Question

A 100-turn coil of radius 1.6 cm and resistance 5.0 \( \Omega \) is co-axial with a solenoid of 250 turns/cm and radius 1.8 cm. The solenoid current drops from 1.5 A to zero in 25 ms. Calculate the current induced in the coil in this duration. (Take \( \pi^2 = 10 \))

Hint:

Induced current depends on the rate of change of magnetic flux and the resistance of the coil.

Answer 1

The induced emf \( \varepsilon \) is given by Faraday’s law of induction: \[ \varepsilon = -N \frac{d\phi}{dt}. \] Here, \( N \) is the number of turns in the coil, and \( \phi \) is the magnetic flux. The flux is related to the magnetic field \( B \) and the area \( A \) of the coil. The magnetic flux changes due to the change in current in the solenoid, causing an induced emf.
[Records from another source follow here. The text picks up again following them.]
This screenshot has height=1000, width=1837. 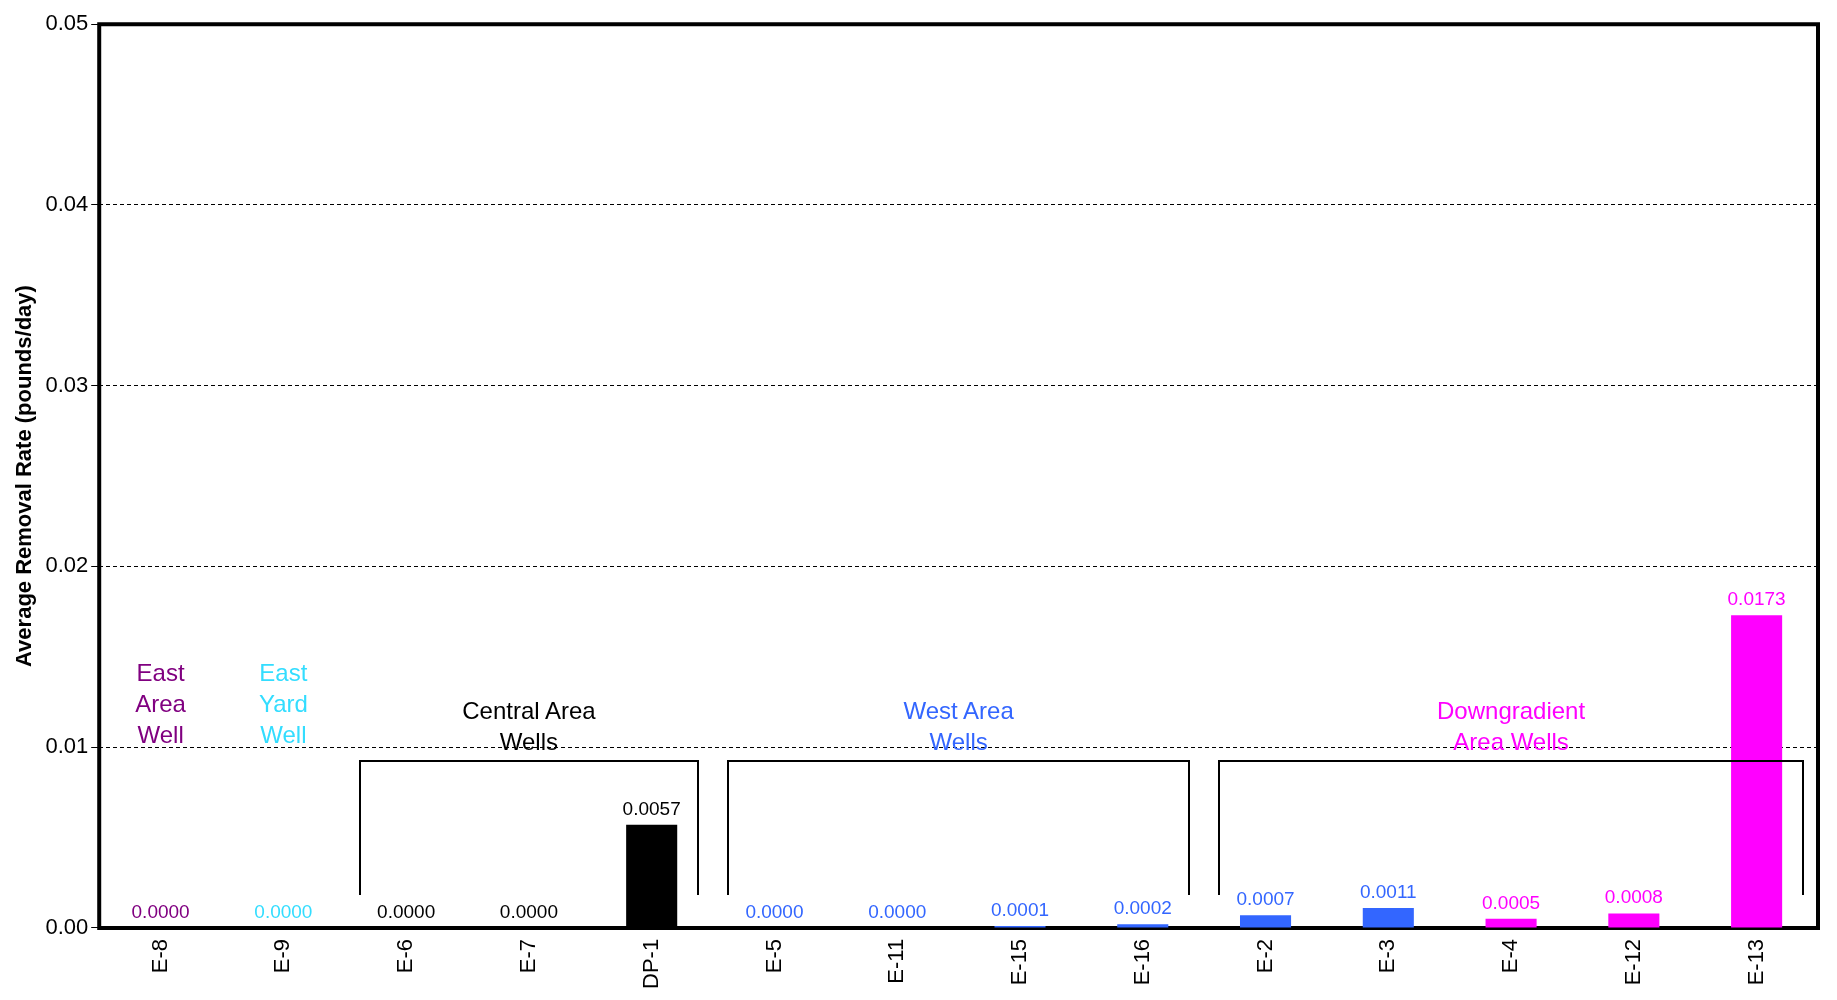 What do you see at coordinates (1512, 902) in the screenshot?
I see `data-label: 0.0005` at bounding box center [1512, 902].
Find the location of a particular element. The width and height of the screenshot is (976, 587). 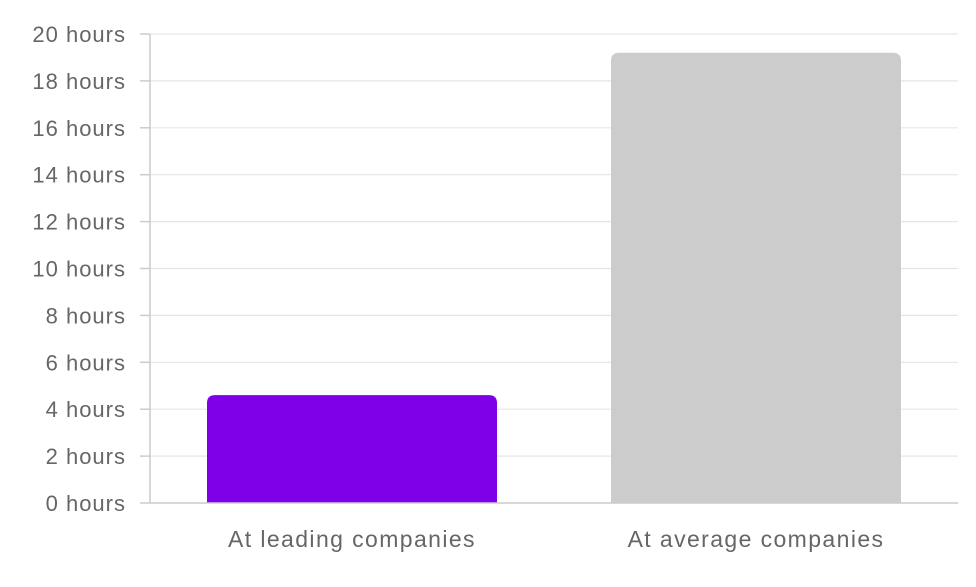

y-tick-label: 4 hours is located at coordinates (86, 410).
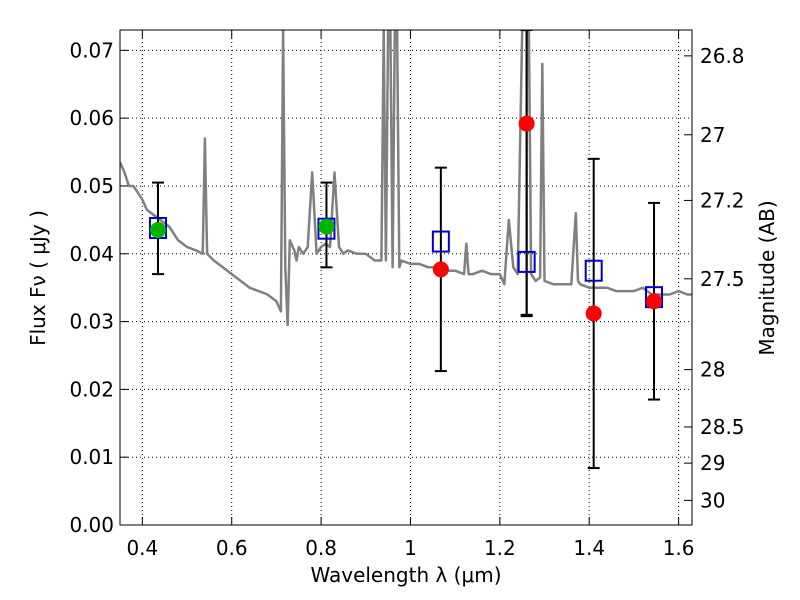 Image resolution: width=800 pixels, height=600 pixels. Describe the element at coordinates (321, 548) in the screenshot. I see `x-tick-label: 0.8` at that location.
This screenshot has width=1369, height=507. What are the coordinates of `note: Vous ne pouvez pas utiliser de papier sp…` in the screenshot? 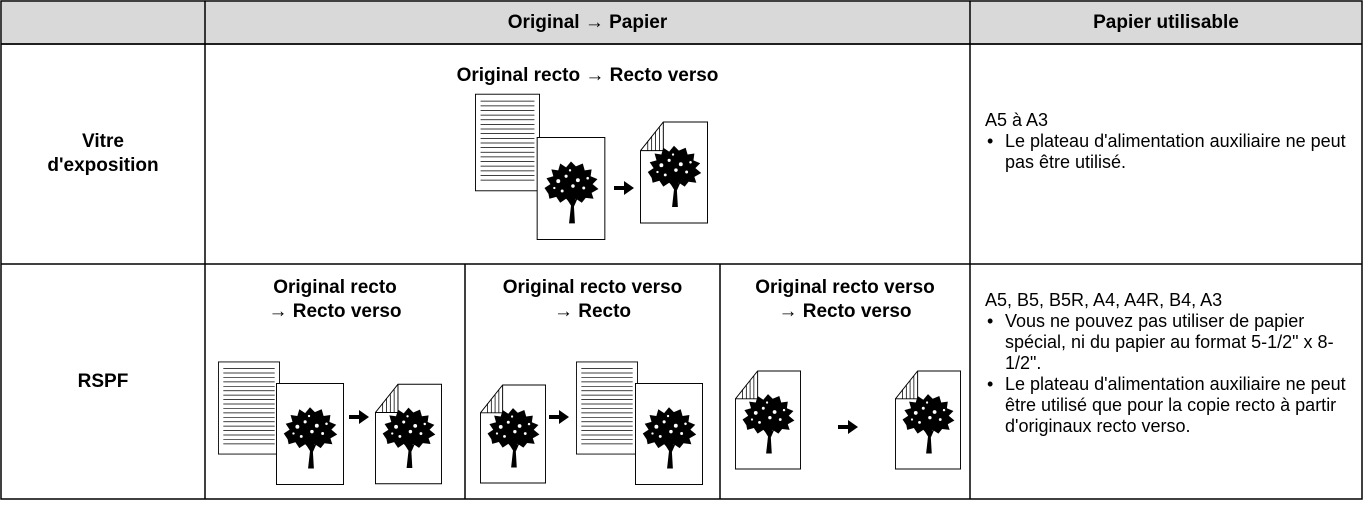 It's located at (1168, 342).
The induced emf is: \[ \varepsilon = -N \mu_0 n \pi r^2 \frac{dI}{dt}. \] Given values: \( N = 100 \),
\( n = 250 \, \text{turns/cm} \),
\( r = 1.6 \, \text{cm} \),
\( dI = 1.5 \, \text{A} \),
\( dt = 25 \, \text{ms} \).
Substituting the values: \[ \varepsilon = 0.1536 \, \text{V}. \] The current induced in the coil is: \[ I = \frac{\varepsilon}{R} = \frac{0.1536}{5} = 0.03 \, \text{A}. \]